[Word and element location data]
##########

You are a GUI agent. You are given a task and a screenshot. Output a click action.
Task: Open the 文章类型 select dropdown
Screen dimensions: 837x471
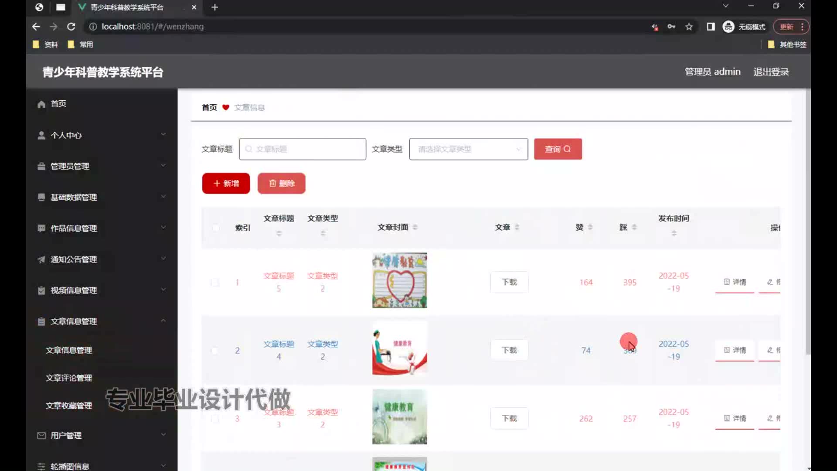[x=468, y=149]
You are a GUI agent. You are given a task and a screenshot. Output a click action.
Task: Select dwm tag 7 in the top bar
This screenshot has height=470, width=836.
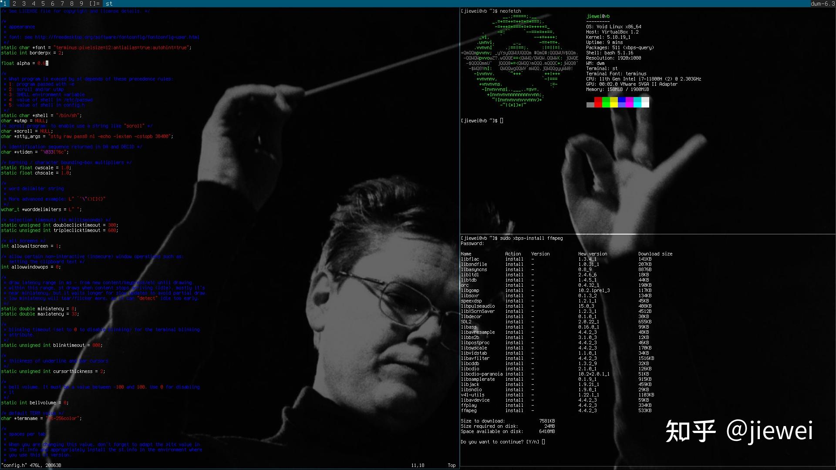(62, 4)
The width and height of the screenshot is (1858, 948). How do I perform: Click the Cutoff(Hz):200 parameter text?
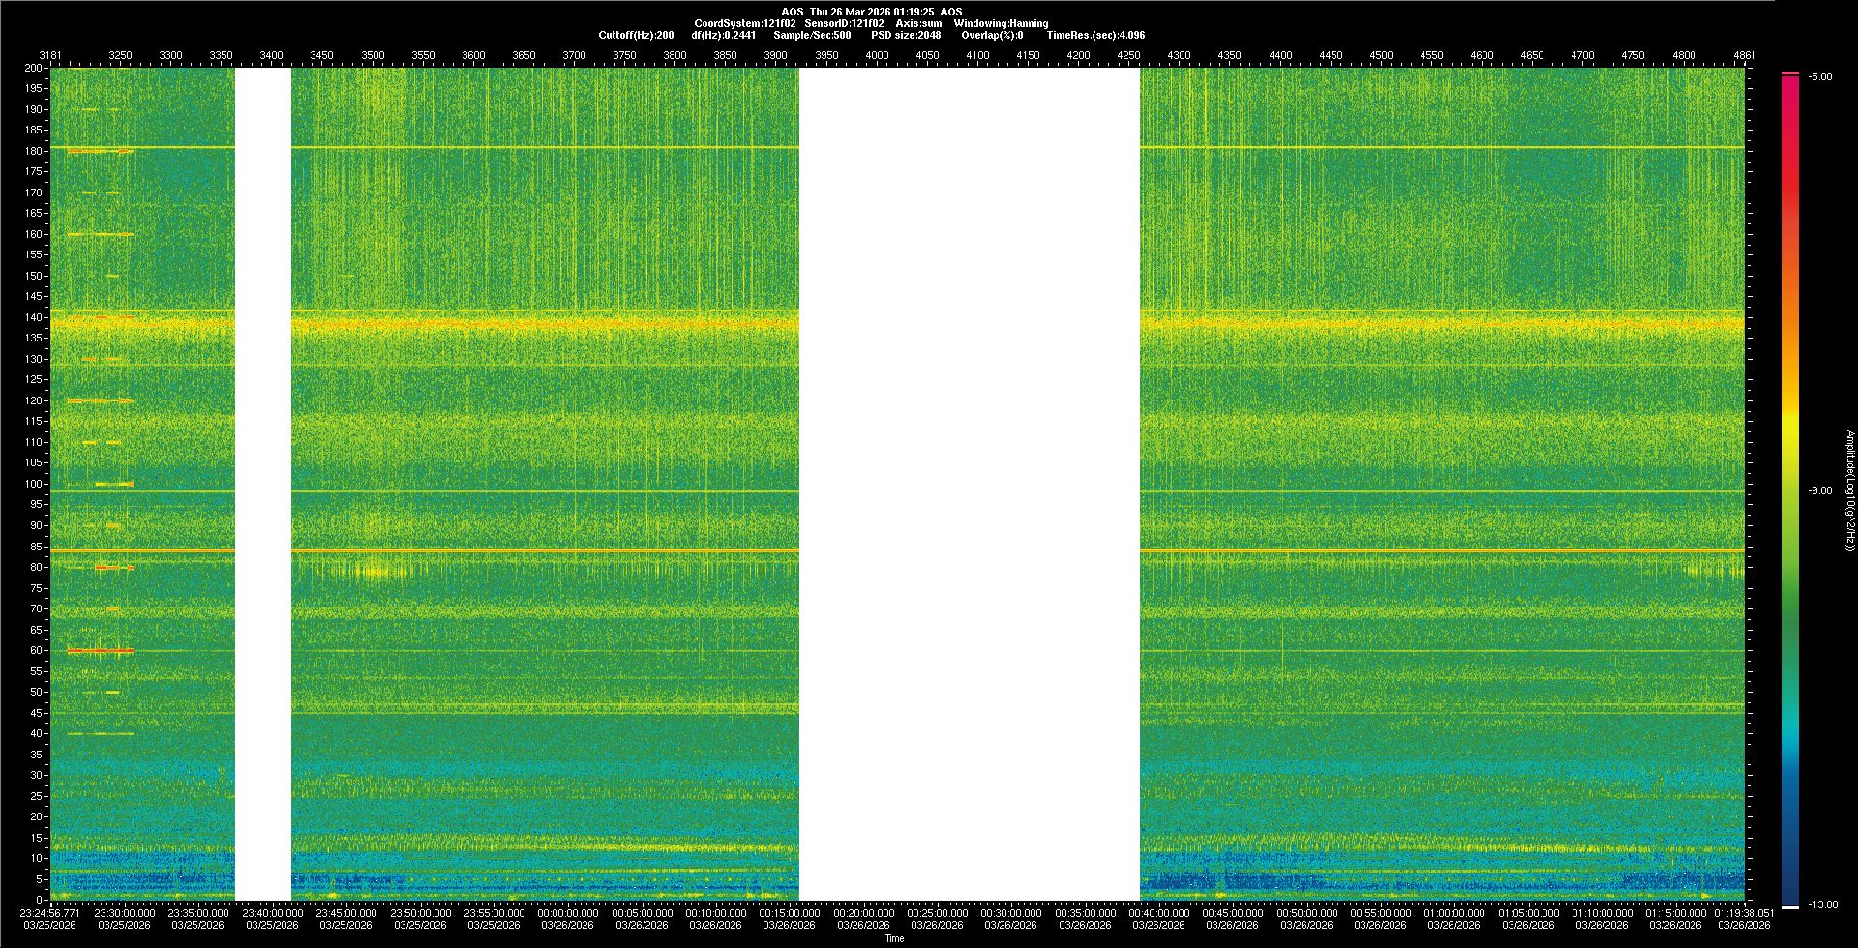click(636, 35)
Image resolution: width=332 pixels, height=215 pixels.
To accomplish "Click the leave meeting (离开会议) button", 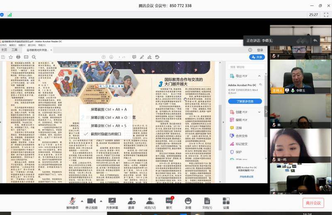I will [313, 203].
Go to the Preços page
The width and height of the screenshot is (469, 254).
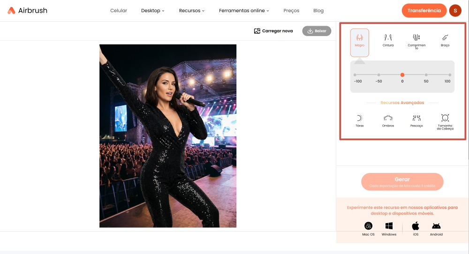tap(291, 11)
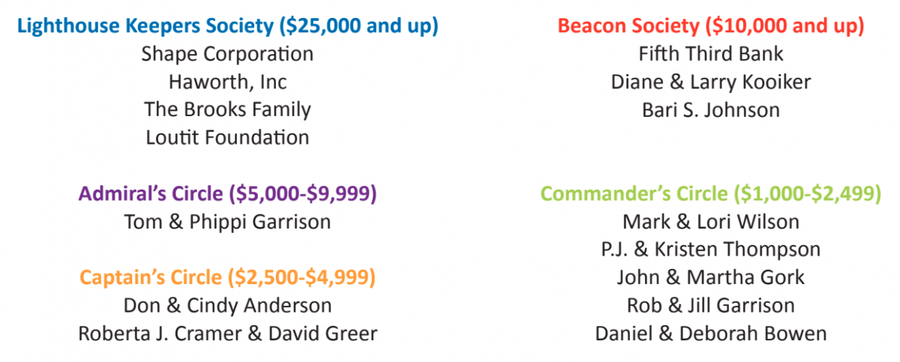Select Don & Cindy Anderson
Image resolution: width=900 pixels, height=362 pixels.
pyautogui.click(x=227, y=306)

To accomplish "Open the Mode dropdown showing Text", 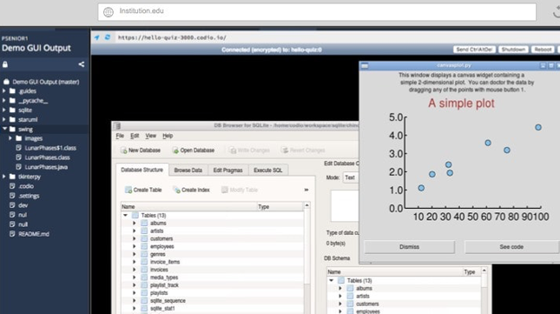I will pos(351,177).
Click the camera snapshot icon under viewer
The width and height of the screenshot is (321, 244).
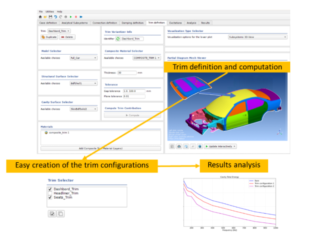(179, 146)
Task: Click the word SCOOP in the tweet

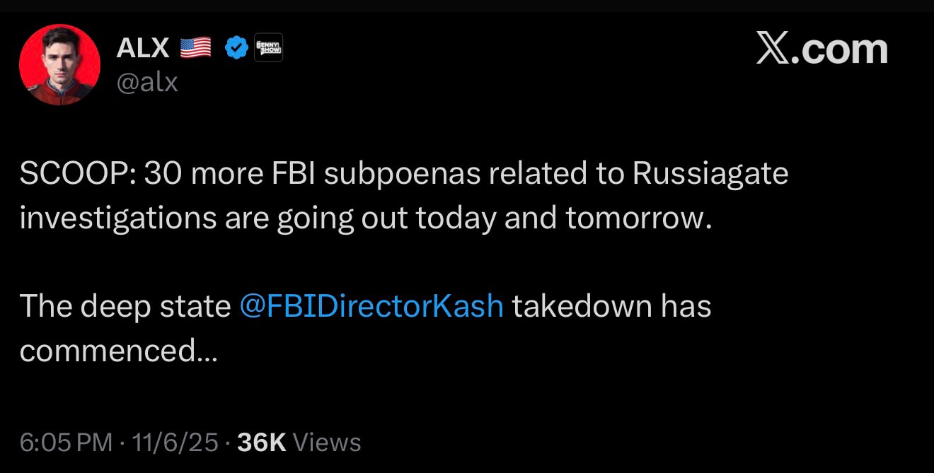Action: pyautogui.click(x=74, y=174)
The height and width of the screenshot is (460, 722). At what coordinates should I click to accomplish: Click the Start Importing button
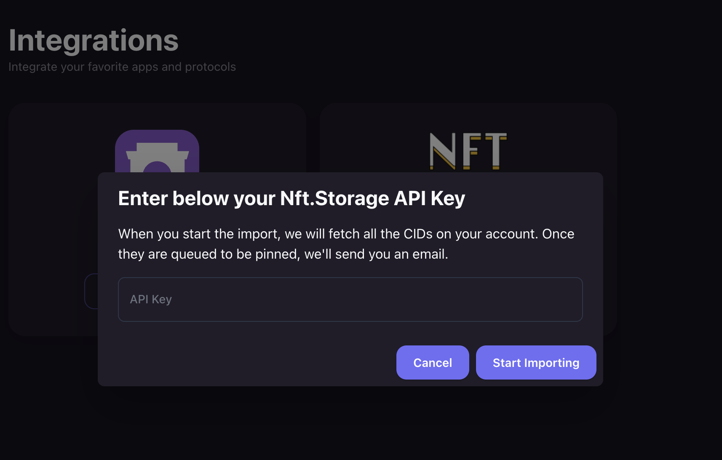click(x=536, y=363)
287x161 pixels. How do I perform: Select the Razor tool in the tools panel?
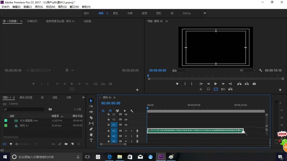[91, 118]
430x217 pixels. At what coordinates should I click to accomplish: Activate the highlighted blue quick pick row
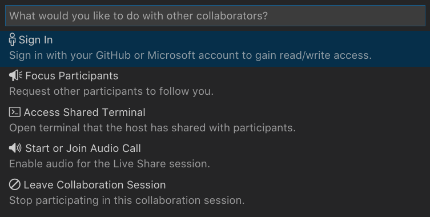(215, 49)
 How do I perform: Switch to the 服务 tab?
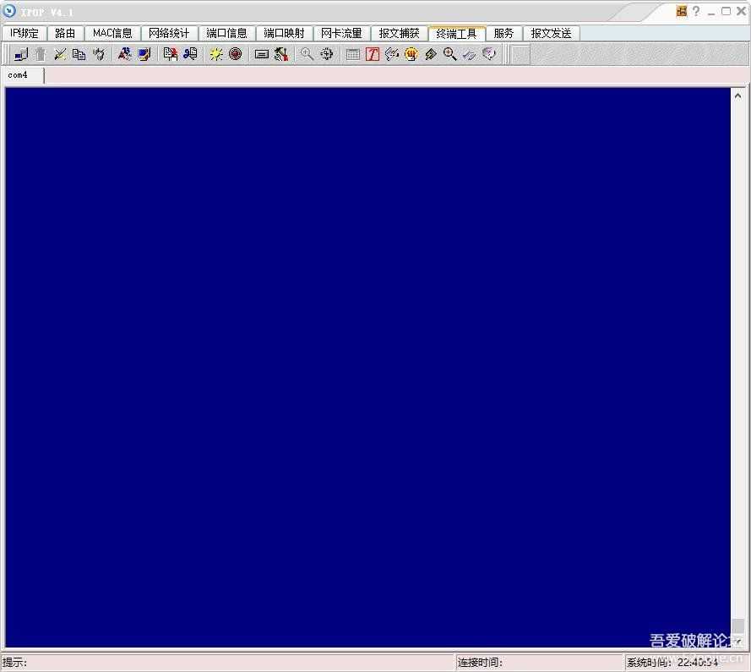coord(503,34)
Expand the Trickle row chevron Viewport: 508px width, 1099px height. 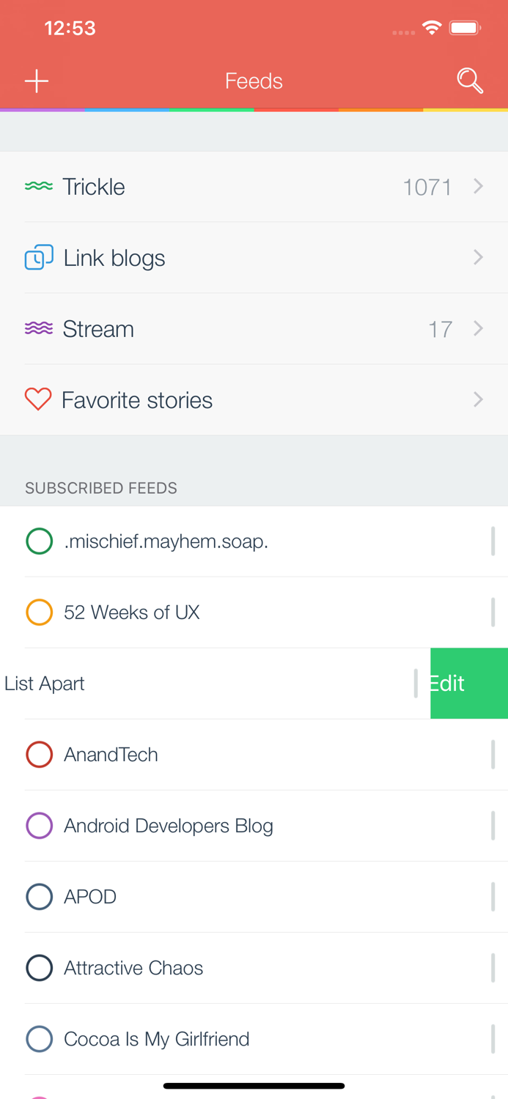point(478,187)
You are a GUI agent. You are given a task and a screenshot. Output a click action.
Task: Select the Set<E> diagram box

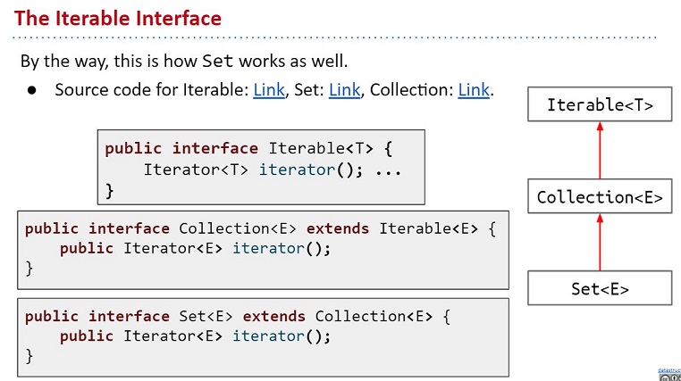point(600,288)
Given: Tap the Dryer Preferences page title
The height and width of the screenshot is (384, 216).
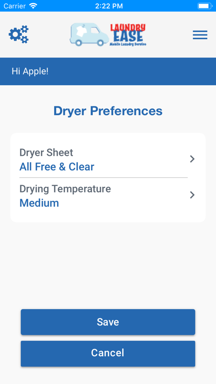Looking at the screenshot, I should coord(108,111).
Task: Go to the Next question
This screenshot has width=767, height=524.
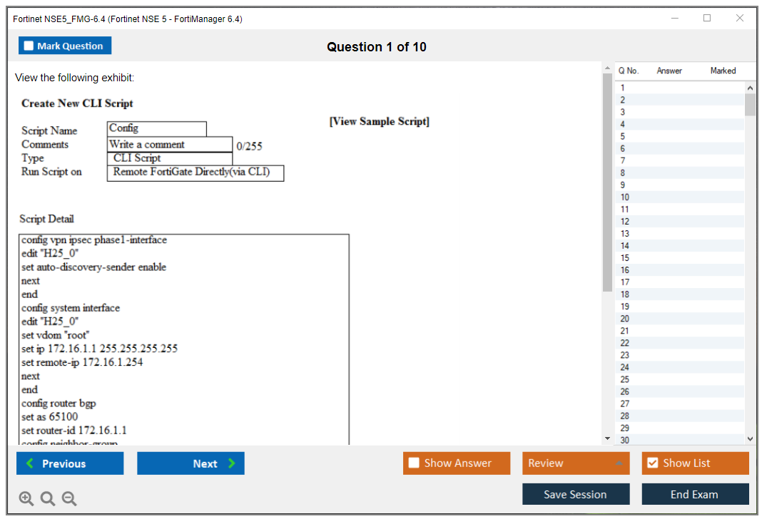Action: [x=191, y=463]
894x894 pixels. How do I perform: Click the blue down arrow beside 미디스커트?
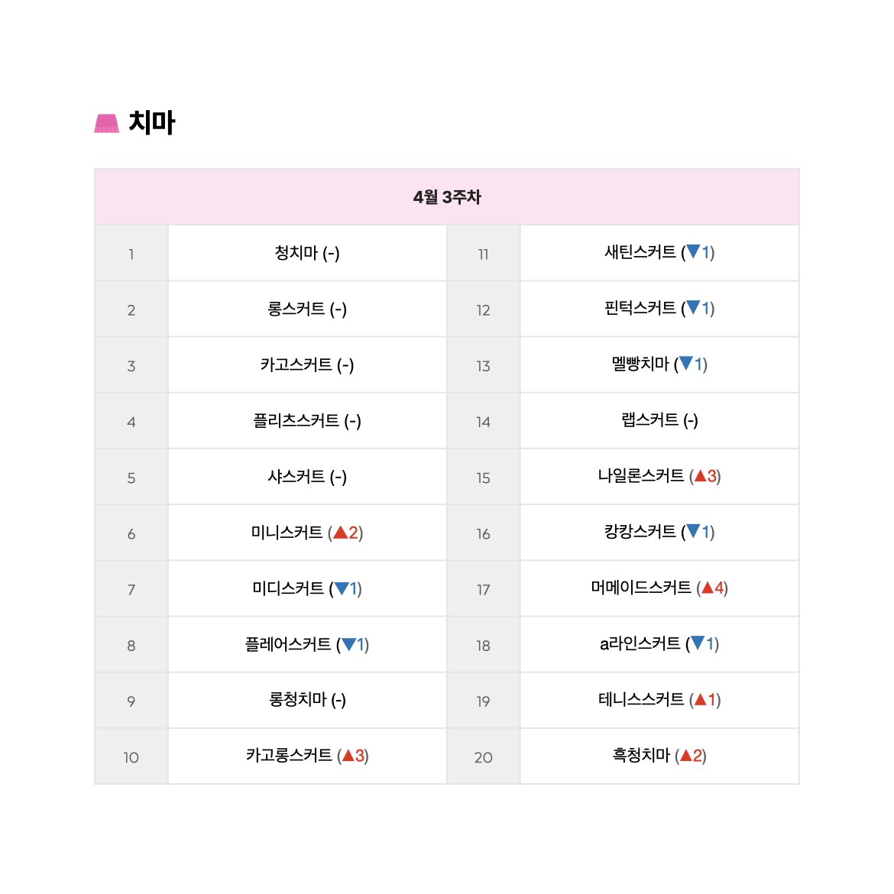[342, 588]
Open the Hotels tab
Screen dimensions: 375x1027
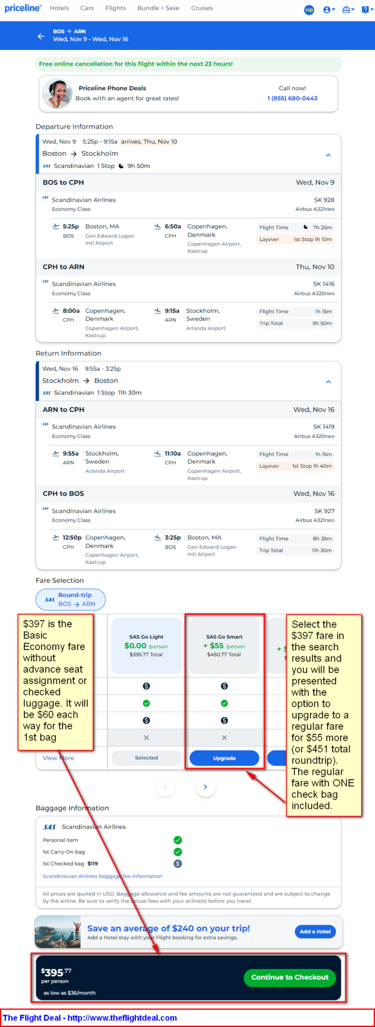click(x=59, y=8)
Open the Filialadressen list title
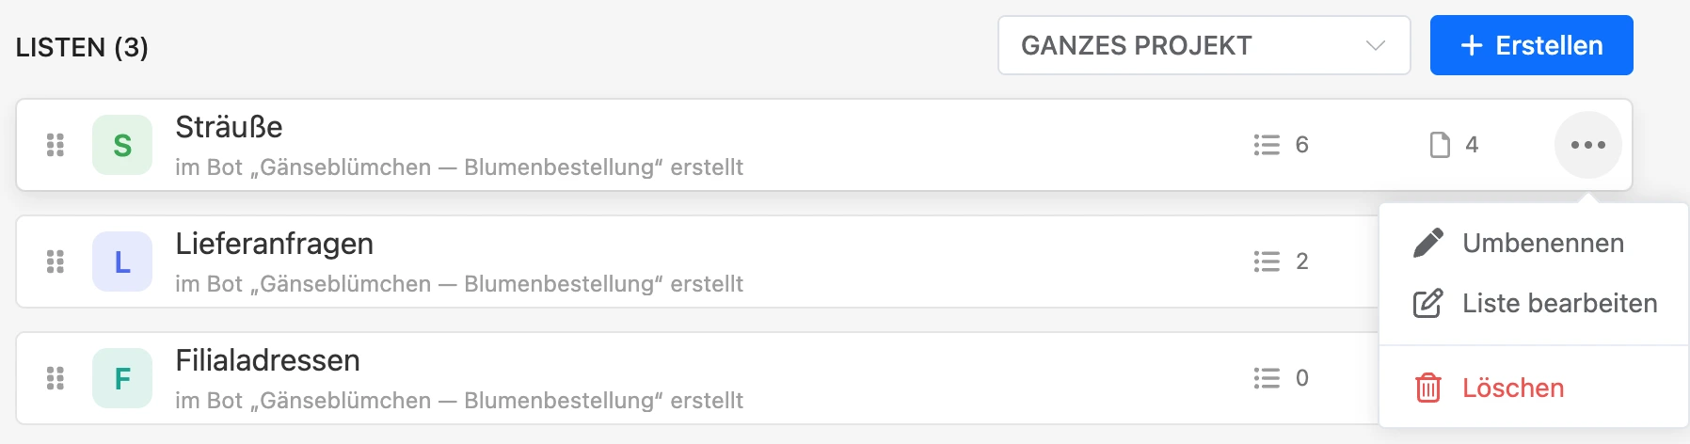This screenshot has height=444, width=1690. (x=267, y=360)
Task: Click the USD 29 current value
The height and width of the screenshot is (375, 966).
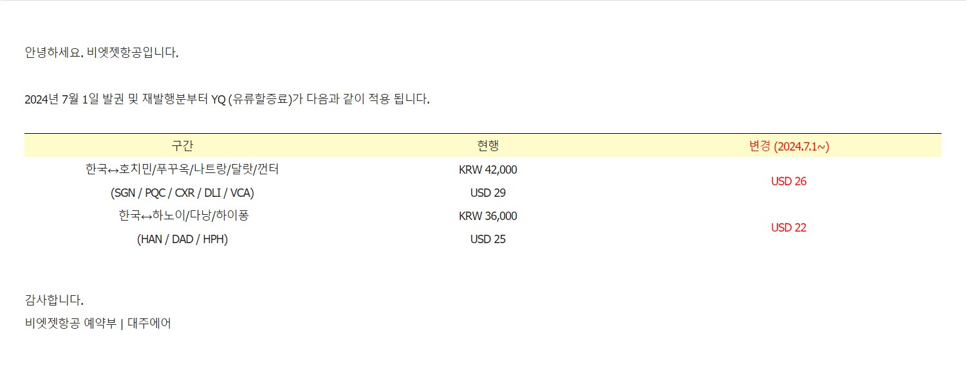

##########

Extract everything from the line containing "Task: Click the word SCOOP in the tweet" down to the line containing "click(x=536, y=363)", and reproduce those lines exactly. Leave the pictures out of your answer.

Task: Click the word SCOOP in the tweet

Action: pyautogui.click(x=74, y=174)
The height and width of the screenshot is (460, 722). At what coordinates should I click to accomplish: Click the Start Importing button
click(x=536, y=363)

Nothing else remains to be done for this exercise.